The recombinant baculoviruses (P3) were directly employed to infect/co-infect cultured cells in 6-well plate or injected/co-injected into the silkworm larvae on the 3rd of fifth instar. The fluorescent signals from virus-infected silkworm larvae and pupae were detected by fluorescent microscopy or directly under ultraviolet light (UV). At four dpi, cultured cells or fat body tissues from 20 silkworm larvae were collected and lysed in a lysis buffer (100 mM Tris–HCl pH 8.4, 0.15 M NaCl, 1 mM EDTA 0.1% NP-40) with complete EDTA-free protease inhibitor tablet (1 tablet/100 mL; Roche, Paris, France). The clear supernatant was subjected to sodium dodecyl sulfate-polyacrylamide gel electrophoresis (SDS-PAGE) and Western blot, following by protein purification following our previous protocols. Briefly, ST/SC-fused proteins were separated on 12% SDS-PAGE gel and then transferred onto a polyvinylidene fluoride (PVDF) membrane using a semidry transfer cell (Bio-Rad, Hercules, CA, USA). The membrane was then blocked in a 5% (w/v) skimmed milk (Wako, Tokyo, Japan) containing TBST buffer (0.1% (v/v) Tween 20, Tris-buffered saline) for 1 h at room temperature. Subsequently, the membrane was incubated with anti-StrepTagII (1:5000, anti-mouse, QIAGEN, Hilden, Germany) or anti-DDDDK (1:5000, anti-mouse, MBL, Nagoya, Japan) primary antibody, followed by incubation with HRP-conjugated secondary antibody (1:10,000, GE Healthcare, Piscataway, NJ, USA). The final development was carried out using Immobilon western chemiluminescence HRP substrate (Merck Millipore, Darmstadt, Germany) and the images were gained by VersaDoc MP imaging systems (Bio-Rad).

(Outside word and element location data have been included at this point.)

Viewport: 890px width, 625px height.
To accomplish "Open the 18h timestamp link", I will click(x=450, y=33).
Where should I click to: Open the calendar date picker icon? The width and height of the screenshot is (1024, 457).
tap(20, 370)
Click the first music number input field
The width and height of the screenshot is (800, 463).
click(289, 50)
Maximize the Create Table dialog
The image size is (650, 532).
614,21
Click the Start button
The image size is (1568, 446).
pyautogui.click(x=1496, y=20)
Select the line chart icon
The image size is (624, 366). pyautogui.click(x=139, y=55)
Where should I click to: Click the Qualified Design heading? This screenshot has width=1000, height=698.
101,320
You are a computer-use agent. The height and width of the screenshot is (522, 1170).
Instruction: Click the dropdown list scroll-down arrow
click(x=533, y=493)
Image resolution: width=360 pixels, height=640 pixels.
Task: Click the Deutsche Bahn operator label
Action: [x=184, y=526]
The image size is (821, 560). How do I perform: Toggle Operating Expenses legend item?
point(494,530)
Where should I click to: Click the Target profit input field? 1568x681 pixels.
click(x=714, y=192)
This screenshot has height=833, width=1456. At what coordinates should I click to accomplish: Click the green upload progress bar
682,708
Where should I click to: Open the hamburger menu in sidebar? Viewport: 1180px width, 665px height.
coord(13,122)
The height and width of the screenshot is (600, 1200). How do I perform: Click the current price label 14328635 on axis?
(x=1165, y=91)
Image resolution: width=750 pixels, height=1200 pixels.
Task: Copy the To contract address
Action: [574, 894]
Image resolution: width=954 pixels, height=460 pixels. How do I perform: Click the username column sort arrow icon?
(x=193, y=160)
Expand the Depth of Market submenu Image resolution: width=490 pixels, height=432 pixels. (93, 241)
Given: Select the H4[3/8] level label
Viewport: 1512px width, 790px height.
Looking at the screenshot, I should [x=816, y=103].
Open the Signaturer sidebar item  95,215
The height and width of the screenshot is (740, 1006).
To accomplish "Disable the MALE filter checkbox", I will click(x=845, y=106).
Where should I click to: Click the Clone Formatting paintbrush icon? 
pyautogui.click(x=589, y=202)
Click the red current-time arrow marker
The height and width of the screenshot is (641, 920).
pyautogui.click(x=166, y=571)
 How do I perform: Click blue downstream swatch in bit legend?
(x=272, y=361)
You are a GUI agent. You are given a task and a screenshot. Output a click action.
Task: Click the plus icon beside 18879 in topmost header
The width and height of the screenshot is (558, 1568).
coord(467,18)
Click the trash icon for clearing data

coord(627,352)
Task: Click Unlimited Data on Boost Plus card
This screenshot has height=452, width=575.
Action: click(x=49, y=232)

4.5. Protein Purification and In Vitro Protein Ligation Assay

After verification of the expression level for each ST/SC-tagged protein, the fat body lysates from baculovirus-infected silkworm (~20) were further employed for protein purification procedures. The lysates were centrifuged at 8000× g for 30 min at 4 °C to remove the insoluble matter, followed by filtration with a 0.45-μm filter (Millipore). The clear supernatant was then diluted in a binding buffer (100 mM Tris–HCl pH 8.4, 0.15 M NaCl, 1 mM EDTA) and applied to a StrepTrap column (QIAGEN, Hilden, Germany). After being carefully washed, the target protein was eluted by a binding buffer containing 2.5 mM desthiobiotin (IBA Lifesciences, Germany). The purified proteins were concentrated by Amicon Ultra-15 (MWCO 30 kDa, Sigma, Millipore) and buffer-exchanged in PBS buffer, which was stored at −20 °C until use. The final protein concentration of purified protein samples was measured by BCA protein quantification kit (Bio-rad). The ST/SC-tagged proteins, for example, SpyCatcher-EGFP and NSpyTag-mCherry, were mixed and adjusted to a final 20 μL volume with PBS. The ligation reaction was performed at room temperature (~25 °C) for at least 1 h. The ligation efficiency was evaluated by SDS-PAGE or Western blot to investigate the formed adduct between ST and SC.